Removes the job from the current shell.

Summary

disown [-h] [-ar] [jobspec ... | pid ...]

The main purpose

  • Remove all jobs from the current shell's job list.

  • Remove one or more specified jobs from the current shell's job list.

  • Removes a running job from the current shell's job list.

  • Mark jobs so that they do not end after the current shell exits.

Options

-h marks each job identifier that will not receive a sighup signal when the shell does.
-a removes all jobs.
-r removes a running job.

Parameters

jobspec (optional): The job identifier to be removed, which can be one or more.

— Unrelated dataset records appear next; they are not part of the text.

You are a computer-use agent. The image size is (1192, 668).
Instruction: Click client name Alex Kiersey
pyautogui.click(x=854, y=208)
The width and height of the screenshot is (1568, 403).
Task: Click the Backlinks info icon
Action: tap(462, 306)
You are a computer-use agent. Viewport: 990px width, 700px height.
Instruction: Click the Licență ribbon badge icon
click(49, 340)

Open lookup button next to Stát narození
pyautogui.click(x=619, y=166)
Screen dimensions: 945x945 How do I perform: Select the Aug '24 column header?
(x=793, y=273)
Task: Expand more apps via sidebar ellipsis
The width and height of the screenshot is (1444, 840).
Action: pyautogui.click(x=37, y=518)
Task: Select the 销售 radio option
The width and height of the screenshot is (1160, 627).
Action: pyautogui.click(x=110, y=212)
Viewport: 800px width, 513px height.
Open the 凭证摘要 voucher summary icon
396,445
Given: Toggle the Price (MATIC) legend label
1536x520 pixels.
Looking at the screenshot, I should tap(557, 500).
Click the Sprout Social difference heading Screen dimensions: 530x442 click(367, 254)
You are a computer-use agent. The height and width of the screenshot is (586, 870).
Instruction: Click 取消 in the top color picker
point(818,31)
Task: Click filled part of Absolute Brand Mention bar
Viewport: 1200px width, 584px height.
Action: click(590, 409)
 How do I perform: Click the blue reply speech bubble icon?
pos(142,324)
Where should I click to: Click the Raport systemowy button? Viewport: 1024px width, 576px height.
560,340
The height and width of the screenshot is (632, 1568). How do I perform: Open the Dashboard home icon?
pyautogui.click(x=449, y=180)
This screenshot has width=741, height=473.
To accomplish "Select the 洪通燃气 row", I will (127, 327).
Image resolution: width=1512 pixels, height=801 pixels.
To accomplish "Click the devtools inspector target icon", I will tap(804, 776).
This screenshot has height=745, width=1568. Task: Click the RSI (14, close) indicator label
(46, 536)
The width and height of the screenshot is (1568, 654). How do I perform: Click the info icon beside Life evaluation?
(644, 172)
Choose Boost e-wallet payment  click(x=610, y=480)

pid (optional): The process ID corresponding to the job to be removed, which can be one or more.

return value

Returns successful unless job control is not enabled or an execution error occurs.

example

# Demo.
[user2@pc] ssh 192.168.1.4
user2@192.168.1.4's password:
# Press ctrl+z at this time to stop the interaction.
[1]+ Stopped ssh 192.168.1.4

[user2@pc] ssh 192.168.1.7
user2@192.168.1.7's password:
# Press ctrl+z at this time to stop the interaction.
[1]+ Stopped ssh 192.168.1.7

[user2@pc] sleep 120 &
[3] 28986

# List jobs and pid information.
[user2@pc] jobs -l
[1]- 28756 Stopped ssh 192.168.1.4
[2]+ 28833 Stopped ssh 192.168.1.7
[3] 28986 Running sleep 120 &

# Delete the running job.
[user2@pc] disown -r

[user2@pc] jobs -l
[1]- 28756 Stopped ssh 192.168.1.4
[2]+ 28833 Stopped ssh 192.168.1.7

# Note that disown only removes the job and does not stop it.
[user2@pc] pgrep -a -u user2 -f 'sleep 120'
28986 sleep 120

# Delete the specified job.
[user2@pc] disown %2
bash: warning: deleting stopped job 2 with process group 28833

[user2@pc] jobs -l
[1]- 28756 Stopped ssh 192.168.1.4

# Note that disown only removes the job and does not stop it.
[user2@pc] pgrep -a -u user2 -f 'ssh 192.168.1.7'
28833 ssh 192.168.1.7

# Delete all jobs.
[user2@pc] disown -a
bash: warning: deleting stopped job 1 with process group 28756

[user2@pc] jobs -l

# Note that disown only removes the job and does not stop it.
[user2@pc] pgrep -a -u user2 -f 'ssh 192.168.1.4'
28756 ssh 192.168.1.4
# Demonstrate the effect of the -h option.
[user2@pc] sleep 90 &
[1] 109080

[user2@pc] jobs -l
[1]+ 109080 Running sleep 90 &

[user2@pc] disown -h %1

[user2@pc] exit

# At this time, the previous terminal has been closed. Now open a new terminal to find the job.
[user2@pc] pgrep -a -u user2 -f 'sleep 90'
109080 sleep 90

Notice

  1. The job control commands of bash include bg fg kill wait disown suspend.
  2. This command can only be executed when the set option monitor is turned on; to view the job control status: enter set -o to view the monitor line; execute set -o monitor or set -m to turn it on this option.
  3. This command is a built-in bash command. For related help information, please see the help command.